7. The method of claim 3, wherein the first branch of the convolutional neural network includes
8. The method of claim 1, wherein monitoring flowrates in the pipeline or the flowline includes one or more of:
determining an inlet flow rate as a sum of active inlets in the pipeline or flowline;
determining a standard flow rate as a sum of standard flow rates of active inlets in the pipeline or flowline;
determining an outlet flow rate as a sum of flow rates from active outlets in the pipeline or flowline;
generating an active inlets list;
generating an active outlets list;
determining a relative flow rate difference; and
determining a standard relative flow rate difference.
9. The method of claim 1, wherein the determination to add an alarm is based on one or more of:
a size of a detected leak in the pipeline or flowline;
a location of the detected leak in the pipeline or flowline;
a relative flow rate during the event;
whether there are anomalous flow rates on active nodes;
a change in system configuration; and
one or more pressure drops detected during the event.
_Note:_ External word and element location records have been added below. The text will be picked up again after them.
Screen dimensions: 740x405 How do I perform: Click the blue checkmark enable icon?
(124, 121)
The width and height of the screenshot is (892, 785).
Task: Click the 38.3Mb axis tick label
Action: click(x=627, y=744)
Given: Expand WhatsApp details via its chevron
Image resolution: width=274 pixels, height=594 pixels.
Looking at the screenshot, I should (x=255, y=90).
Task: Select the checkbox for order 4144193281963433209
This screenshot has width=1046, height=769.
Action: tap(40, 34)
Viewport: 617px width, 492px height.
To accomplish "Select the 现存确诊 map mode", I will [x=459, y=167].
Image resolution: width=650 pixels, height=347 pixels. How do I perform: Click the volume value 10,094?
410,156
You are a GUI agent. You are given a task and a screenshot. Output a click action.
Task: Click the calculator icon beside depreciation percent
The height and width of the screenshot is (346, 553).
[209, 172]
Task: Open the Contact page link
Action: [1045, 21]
10. A method for detecting anomaly in a pipeline or a flowline, the method comprising:
monitoring a plurality of nodes in the pipeline or the flowline;
receiving data from the plurality of nodes in the pipeline or the flowline;
for each of the cleaning the received data from the plurality of nodes in the pipeline or the flowline to generated cleaned data; and
training an anomaly detection model using the cleaned data.
11. The method of claim 10, wherein training an anomaly detection model using the cleaned data includes performing at least one kernel density estimation.
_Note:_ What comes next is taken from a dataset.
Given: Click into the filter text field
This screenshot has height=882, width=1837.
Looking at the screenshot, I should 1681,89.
12. The method of claim 10, wherein training an anomaly detection model using the cleaned data comprises:
receiving a train request including a plurality of paraments that specify:
a data stream to train on;
a time from over which to train;
how often to retrain the model; and
one or more thresholds for generating an alarm.
13. The method of claim 10, wherein training an anomaly detection model includes:
receiving a plurality of cleaned data;
standardizing the cleaned data;
generating a plurality of candidate kernel density estimation models; and
evaluating the plurality of candidate kernel density estimation models using a grid search to determine a chosen model.
14. The method of claim 13, wherein generating a plurality of candidate models comprises varying a bandwidth of each of the candidate models around Silverman's rule.
15. The method of claim 13, further comprising caching the chosen model in a model cache.
16. The method of claim 15, further comprising:
determining whether a model is present for the data from the plurality of nodes in the pipeline or the flowline;
if a model is not present, publishing the data from the plurality of nodes in the pipeline or the flowline without evaluation; and
if a model is present, publishing the data from the plurality of nodes in the pipeline or the flowline with evaluation.
17. The method of claim 10, wherein monitoring a plurality of nodes in the pipeline or the flowline includes monitoring real-time data in the pipeline or the flowline includes one or more of pressures, flow rates, temperatures, acoustics, and visual data.
18. A system for detecting anomaly in a pipeline or a flowline, the system comprising:
one or more sensors;
one or more processors;
a memory including non-transitory executable instructions that, when executed cause the one or more processors to:
monitor real-time data in the pipeline or the flowline, wherein the pipeline or flowline includes a plurality of nodes, the nodes including at least one or more inlets and one or more outlets;
generate a probability metric using a prediction service, wherein the prediction service uses a convolutional neural network;
determine whether to add an alarm, based, at least in part on the probability metric; and
if there are one or more active alarms, perform an action based on the active alarm.
19. The system of claim 18, wherein the real-time data in the pipeline or the flowline includes one or more of pressures, flow rates, temperatures, acoustics, and visual data.
20. The system of claim 18, wherein the prediction service uses a machine learning algorithm.